Damask rose, without haste, to her feet and went over to where Miss Parsons sat and touched her on the shoulder.

‘Now there’s no need to upset yourself, no need at all,’ she said. ‘I’m here and everything is all right. I’ll send them away. Don’t cry. Everything is all right.’ Miss Parsons ceased crying and Damask, turning her head, signed to Matt and Dicky to go away. Dicky actually set himself in motion, but Matt stood his ground.

‘To my manner of thinking, thass just what it ain’t. All right, I mean,’ he said, allowing a trace of truculence to creep into his voice now that he was talking to Damask. ‘That look to me like there’s been some jiggery-pokery somewhere. The lady say she never signed, yet there it is, her name, writ plain. You stand aside, Damask, my girl, and let me get this kinda straight.’

‘I am not going to allow you to upset Miss Parsons with any more of your nonsense,’ Damask said. She straightened herself and turned towards him, looking him full in the face. ‘Go home, Matt Ashpole,’ she said.

‘I don’t take orders from …’ He blinked and swallowed and started again. ‘I come here to talk to Miss Parsons …’ His voice trailed off inconclusively on the last word and his mouth stayed a little open. Then, abruptly, he turned and followed Dicky, who was already on his way out of the room.

Damask picked up the book and the magnifying-glass which helped Miss Parsons to read and placed them in the old lady’s hands.

‘Oh yes,’ Miss Parsons said, an expression of simple pleasure lighting her face, ‘we were reading, were we not? And just coming to the exciting part, dear child!’

Holding the book well away from her and manipulating the glass with skill, she read on and reached the moment when Crusoe found the footprint in the sand.
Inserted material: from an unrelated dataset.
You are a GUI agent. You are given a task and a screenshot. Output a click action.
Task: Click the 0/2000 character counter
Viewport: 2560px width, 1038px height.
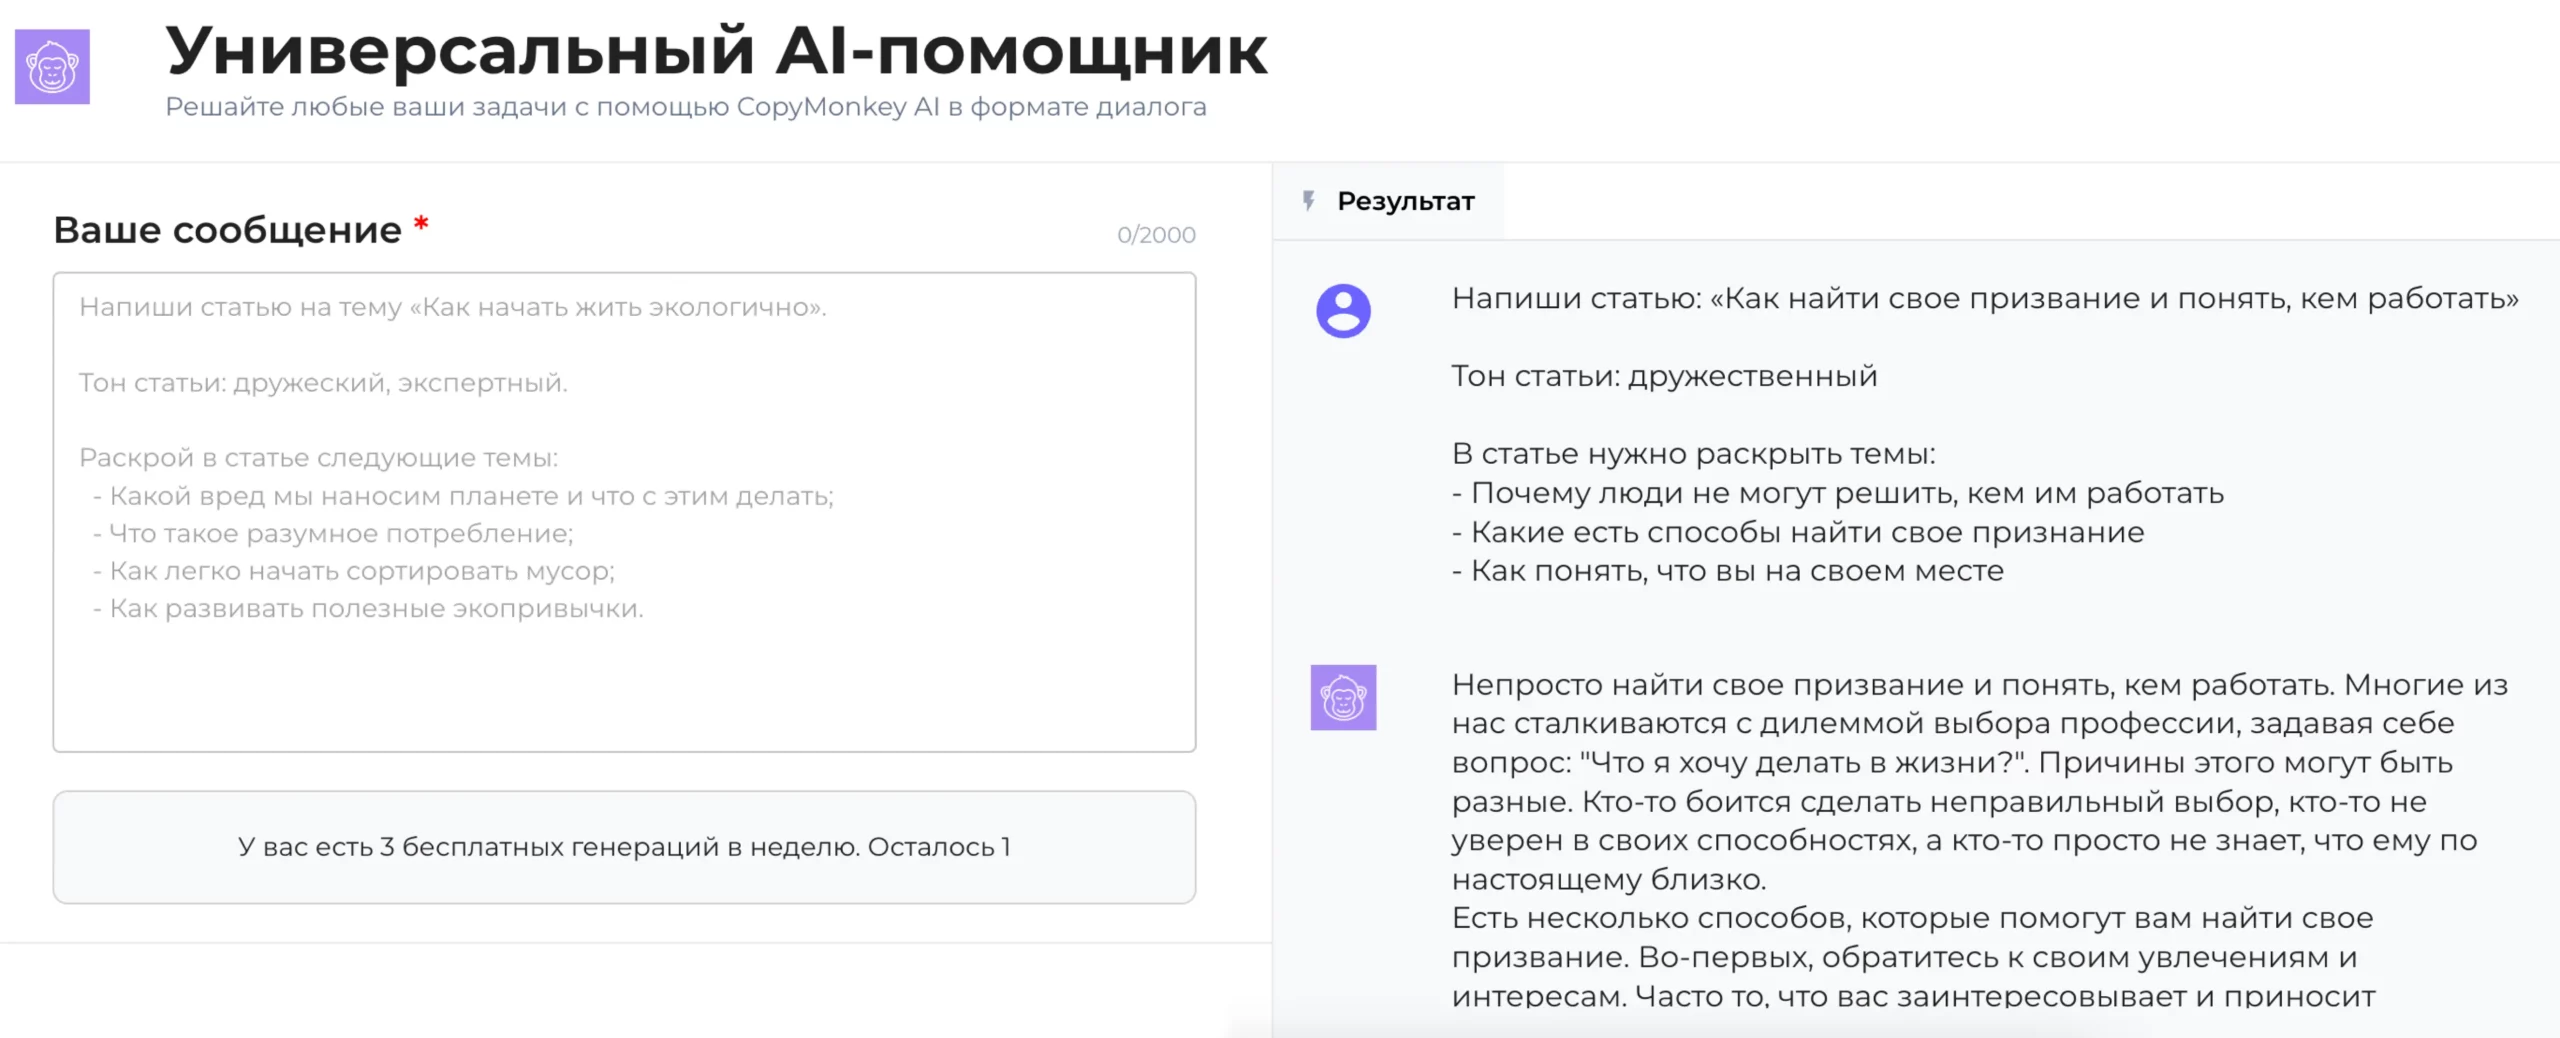(x=1156, y=235)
Damask had taken up her work and resumed her stitching, her head bent. She was conscious of Miss Parsons’ voice and polite enough to make, now and then, a

small appreciative sound; but her mind was far away, in the strange place into which she had fallen when the news of Danny’s betrothal had felled her to the floor—the place of the Voice and the Promise, the things for which there were no human words. From that place she had emerged with a power of whose nature and magnitude she had no conception; she had handled it tentatively at first, as a man might try an unfamiliar tool. Now confidence was growing, and skill, and ambition–-

‘There I’ said Miss Parsons with satisfaction. ‘Was not that exciting?’

‘Immensely exciting,’ Damask said.

Outside the Dower House Dicky Hayward straightened his shoulders and drew a deep breath.

‘Pore owd gal, mad as a March hare!’ he said. Matt made no answer, and Dicky imagined that he was depressed by the failure of the interview.

‘I tell you what, Matt; I don’t reckon they’ll none of them take no notice of our plight. Not so as to be a help. I reckon thass every man for himself now.’

Matt grunted. They reached the gate and Dicky made as though to turn to the right, cross the Stone Bridge and go to the village, but Matt turned left, towards home.